Recent news that hackers had infiltrated Yahoo’s database and stolen personal information from more than 500 million users was just the latest reminder that in the digital age, none of the information you choose to put online is ever truly protected. In this case, one of the most frightening aspects of the breach — in addition to the sheer number of people affected by it — is that it actually happened in 2014 but was only discovered recently.
Hackers gained access to Yahoo users’ information, including names, birth dates, email addresses, passwords and, possibly, questions and answers to security queries designed to confirm identities.

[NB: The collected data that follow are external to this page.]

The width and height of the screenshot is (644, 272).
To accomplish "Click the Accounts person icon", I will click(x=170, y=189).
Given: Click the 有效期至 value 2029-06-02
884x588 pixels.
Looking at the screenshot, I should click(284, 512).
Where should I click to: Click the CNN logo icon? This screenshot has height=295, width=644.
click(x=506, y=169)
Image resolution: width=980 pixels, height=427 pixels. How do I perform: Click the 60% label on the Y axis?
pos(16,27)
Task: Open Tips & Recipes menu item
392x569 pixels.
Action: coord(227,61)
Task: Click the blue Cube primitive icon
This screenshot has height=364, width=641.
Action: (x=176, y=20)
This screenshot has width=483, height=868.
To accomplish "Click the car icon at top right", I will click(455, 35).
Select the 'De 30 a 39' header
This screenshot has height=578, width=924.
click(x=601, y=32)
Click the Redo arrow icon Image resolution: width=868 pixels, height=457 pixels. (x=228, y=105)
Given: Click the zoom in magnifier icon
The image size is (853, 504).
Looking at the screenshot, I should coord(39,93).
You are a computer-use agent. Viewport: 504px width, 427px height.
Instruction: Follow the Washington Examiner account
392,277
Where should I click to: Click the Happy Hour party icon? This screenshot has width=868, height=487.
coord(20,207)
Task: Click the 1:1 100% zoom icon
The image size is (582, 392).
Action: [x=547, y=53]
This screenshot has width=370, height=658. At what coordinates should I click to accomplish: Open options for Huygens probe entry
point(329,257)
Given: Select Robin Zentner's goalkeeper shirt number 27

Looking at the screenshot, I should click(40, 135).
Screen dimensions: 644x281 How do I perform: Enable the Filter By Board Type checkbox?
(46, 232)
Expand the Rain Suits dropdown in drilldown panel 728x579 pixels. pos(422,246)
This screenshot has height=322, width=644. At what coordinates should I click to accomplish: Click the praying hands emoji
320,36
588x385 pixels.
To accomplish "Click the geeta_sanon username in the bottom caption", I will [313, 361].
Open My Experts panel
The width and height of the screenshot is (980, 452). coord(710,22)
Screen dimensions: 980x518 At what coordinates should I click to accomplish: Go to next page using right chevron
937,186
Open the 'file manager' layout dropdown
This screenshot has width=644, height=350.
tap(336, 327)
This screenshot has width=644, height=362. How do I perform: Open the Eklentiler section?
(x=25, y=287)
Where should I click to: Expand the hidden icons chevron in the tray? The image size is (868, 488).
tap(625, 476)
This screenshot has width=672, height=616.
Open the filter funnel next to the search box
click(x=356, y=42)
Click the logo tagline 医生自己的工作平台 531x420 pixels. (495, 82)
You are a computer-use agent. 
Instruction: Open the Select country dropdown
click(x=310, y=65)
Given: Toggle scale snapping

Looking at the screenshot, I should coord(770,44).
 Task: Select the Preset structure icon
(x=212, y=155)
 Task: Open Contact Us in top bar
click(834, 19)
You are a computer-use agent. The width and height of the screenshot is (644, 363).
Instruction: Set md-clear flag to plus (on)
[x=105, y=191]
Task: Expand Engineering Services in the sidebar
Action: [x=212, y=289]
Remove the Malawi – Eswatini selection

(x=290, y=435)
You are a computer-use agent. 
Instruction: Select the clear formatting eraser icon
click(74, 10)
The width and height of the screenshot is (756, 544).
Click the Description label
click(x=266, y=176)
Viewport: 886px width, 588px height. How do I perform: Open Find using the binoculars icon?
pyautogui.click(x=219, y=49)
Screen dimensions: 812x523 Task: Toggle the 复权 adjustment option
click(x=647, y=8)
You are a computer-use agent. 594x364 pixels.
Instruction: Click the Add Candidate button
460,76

Imagine for a moment that such personal information is your home. And that when you signed up for an account, you handed over your keys and alarm code to the company with the explicit promise that it would be safely guarded. Only it turns out that for at least the past two years, your front door (and back door and garage and windows) were left wide open for hackers and nefarious sorts to come and go and peruse as they please.
It’s no surprise, then, that the lawsuits are already starting. In the days following the announcement, two separate class-action suits were filed in U.S. District Court in San Francisco, both charging that Yahoo violated the terms of its user agreement by inadequately protecting its users’ personal information and failed to inform customers that the information was not sufficiently protected.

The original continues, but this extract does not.